Coexisting in a crowded (clouded) landscape

Alex
September 9, 2022

Recently, I had the pleasure of attending the Gartner Data and Analytics conference. The sessions featured representatives from McDonald's, Bank of America, Samsung, Pepsi, and many others, who shared their methods for using AI/ML in the enterprise, some of their pain points, and their ongoing journeys to become AI-first companies.

Two stats stood out above the rest of the show. First, Gartner is tracking more than 300 MLOps companies. Next, in a recent study, Gartner found that only 54 percent of models make it into production, practically unchanged from a similar study they did in 2020.

Yet, the company representatives I spoke to would regularly cite even lower numbers. Some put the figure of models that make it from experiment to production in the single digits. MLOps platforms are, ostensibly, designed to raise this statistic.

I sense a paradox. While there's obviously a problem within enterprises to bring models into production, few of the platforms today appear to solve that problem.

We've found this is for a few reasons:

  • Business users must be included. Often, departments outside of the data science group assess models for various factors, such as risk or bias. Timely review and understanding of the model and what it will do, as well as some analysis for unintended consequences, are crucial for trusting humans to put AI into production.
  • Not-another-platform syndrome. Enterprises know that there's no panacea for putting models into production. And large enterprises tend to have too many tools in use today. Okta put the average number of applications per enterprise above 80. This is in addition to the number of data-science-specific tools within a company!
  • True coexistence is a lot harder to find than companies claim. Several of the largest players in the market have an incentive not to make it easy to work with their competitors. Others have transitioned to MLOps after starting off as data-centric companies, seeking to increase revenues however they can. Neither of them is natively designed to coexist in a complex landscape.
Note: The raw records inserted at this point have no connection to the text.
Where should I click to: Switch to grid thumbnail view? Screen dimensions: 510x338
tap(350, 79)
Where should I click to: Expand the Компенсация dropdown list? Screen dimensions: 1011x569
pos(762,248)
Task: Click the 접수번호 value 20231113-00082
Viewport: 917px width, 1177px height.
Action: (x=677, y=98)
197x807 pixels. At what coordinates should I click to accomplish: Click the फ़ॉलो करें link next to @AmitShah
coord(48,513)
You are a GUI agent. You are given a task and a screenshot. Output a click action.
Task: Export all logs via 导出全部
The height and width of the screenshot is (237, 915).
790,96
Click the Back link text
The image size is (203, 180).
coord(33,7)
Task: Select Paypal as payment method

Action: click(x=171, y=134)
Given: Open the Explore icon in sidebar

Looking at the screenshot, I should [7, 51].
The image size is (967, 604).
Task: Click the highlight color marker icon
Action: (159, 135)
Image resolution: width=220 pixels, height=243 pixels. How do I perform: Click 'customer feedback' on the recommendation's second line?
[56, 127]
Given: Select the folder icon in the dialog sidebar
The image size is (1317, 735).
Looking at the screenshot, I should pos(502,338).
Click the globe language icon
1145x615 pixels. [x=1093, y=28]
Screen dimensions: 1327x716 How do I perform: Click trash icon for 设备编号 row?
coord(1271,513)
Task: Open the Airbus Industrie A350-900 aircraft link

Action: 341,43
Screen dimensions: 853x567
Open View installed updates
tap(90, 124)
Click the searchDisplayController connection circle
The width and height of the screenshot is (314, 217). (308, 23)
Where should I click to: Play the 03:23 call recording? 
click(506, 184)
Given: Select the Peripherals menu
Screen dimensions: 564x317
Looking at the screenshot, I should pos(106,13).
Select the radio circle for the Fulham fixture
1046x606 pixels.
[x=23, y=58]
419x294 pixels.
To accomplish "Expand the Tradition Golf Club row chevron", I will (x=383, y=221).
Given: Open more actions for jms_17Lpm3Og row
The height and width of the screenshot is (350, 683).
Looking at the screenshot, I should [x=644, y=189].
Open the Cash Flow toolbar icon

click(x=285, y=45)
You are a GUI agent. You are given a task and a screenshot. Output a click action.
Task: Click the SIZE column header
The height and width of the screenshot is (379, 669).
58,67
Here at Vianai, we benefit from senior leaders who understand how fragmented and complex an enterprise's IT landscape can become. This knowledge and further research went directly into the design of our applications and our platform.

We have sought to solve these problems in many ways. One is by showing models in production, with functionality that non-technical folks can use. Another is through interoperability built into our platform the start - we are completely modular and operate in any cloud provider. Finally, we have developed proprietary techniques for understanding risk in a model and in the underlying data.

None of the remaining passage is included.